┌──

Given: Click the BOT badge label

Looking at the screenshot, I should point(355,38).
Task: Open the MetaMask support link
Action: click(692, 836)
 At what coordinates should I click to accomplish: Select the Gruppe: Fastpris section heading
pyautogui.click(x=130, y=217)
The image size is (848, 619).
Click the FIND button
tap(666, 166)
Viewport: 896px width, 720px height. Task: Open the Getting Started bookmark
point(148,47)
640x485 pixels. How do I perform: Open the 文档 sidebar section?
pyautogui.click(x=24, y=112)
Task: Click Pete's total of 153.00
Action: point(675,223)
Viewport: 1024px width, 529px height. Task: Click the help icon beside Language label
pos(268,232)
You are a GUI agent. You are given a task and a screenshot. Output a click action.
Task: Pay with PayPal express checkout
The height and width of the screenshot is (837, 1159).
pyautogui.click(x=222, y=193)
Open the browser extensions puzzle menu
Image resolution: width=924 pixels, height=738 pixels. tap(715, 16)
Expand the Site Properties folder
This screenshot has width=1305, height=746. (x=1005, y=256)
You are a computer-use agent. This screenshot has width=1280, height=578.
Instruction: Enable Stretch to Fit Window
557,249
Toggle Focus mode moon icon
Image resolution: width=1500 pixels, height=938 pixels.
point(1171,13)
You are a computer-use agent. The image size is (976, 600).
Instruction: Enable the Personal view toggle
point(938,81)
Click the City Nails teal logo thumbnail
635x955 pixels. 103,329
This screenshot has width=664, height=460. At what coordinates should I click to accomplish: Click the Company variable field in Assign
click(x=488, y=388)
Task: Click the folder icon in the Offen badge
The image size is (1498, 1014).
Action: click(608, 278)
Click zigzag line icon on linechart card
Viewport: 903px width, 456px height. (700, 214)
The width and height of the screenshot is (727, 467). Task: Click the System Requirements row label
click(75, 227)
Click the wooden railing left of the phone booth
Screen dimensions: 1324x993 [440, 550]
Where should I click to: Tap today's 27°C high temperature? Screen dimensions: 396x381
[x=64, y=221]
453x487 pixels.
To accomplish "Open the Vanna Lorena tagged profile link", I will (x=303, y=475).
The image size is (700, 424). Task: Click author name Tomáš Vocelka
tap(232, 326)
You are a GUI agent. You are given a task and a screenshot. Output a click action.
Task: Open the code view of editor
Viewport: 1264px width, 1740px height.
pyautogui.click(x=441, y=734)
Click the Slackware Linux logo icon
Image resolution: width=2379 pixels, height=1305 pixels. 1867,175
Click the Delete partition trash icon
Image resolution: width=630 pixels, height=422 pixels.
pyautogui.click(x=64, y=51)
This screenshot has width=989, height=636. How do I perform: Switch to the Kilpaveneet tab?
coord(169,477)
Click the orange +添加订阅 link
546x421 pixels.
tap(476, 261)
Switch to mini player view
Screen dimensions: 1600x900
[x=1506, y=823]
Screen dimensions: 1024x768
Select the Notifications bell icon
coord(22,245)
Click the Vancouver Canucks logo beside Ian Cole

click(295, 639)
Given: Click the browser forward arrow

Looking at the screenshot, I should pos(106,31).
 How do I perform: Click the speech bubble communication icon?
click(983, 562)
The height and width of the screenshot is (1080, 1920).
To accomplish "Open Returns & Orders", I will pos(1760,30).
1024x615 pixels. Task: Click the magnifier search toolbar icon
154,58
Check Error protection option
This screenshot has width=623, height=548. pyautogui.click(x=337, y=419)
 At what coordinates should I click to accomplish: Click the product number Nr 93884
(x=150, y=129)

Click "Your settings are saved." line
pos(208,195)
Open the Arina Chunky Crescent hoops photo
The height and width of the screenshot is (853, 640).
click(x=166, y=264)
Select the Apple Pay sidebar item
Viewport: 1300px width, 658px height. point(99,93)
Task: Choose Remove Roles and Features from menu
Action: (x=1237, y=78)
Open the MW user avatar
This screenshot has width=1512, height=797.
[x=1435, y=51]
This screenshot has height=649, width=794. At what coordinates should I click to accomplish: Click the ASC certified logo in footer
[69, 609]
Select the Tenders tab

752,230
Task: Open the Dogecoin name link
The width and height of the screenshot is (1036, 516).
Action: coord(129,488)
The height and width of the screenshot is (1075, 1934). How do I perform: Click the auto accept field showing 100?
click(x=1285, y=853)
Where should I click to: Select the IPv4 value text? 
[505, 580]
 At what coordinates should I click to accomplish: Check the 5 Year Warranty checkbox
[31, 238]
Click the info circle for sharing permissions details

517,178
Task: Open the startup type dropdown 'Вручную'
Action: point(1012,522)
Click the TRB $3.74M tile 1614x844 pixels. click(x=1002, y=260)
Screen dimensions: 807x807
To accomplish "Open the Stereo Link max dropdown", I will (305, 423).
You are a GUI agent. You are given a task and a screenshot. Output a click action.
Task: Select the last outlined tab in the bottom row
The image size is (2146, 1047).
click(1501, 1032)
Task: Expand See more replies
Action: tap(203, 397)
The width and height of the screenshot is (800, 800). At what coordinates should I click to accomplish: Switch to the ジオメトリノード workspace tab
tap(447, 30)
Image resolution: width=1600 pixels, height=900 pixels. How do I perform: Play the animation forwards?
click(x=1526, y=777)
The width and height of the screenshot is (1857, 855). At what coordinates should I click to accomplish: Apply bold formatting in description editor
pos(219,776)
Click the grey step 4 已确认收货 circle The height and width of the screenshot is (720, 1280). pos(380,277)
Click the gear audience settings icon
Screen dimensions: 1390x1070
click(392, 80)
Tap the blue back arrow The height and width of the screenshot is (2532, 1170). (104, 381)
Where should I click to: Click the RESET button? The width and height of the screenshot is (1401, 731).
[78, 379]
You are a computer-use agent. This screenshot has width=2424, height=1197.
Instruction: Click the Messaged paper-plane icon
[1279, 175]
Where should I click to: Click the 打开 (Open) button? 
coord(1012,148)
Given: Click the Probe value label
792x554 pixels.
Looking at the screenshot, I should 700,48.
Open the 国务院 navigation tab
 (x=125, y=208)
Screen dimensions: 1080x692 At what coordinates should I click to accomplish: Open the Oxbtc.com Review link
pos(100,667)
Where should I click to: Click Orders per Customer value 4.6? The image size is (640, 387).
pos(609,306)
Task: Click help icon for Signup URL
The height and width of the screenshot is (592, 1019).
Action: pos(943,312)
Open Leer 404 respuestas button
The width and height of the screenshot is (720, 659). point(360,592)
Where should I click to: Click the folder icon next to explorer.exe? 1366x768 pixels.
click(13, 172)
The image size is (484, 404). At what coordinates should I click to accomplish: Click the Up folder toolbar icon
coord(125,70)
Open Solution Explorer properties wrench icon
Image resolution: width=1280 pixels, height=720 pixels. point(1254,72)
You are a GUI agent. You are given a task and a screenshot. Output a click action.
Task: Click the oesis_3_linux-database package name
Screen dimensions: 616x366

└──

__WHAT YOU WILL DO__. Copy every line of the material above in which the word "computer" appears.

__ANSWER TO THE PROBLEM__.
You are a computer-use agent. This screenshot has width=1280, height=578.
You are a computer-use agent. The image size is (976, 600).
You are a computer-use agent. This screenshot has width=2424, height=1197.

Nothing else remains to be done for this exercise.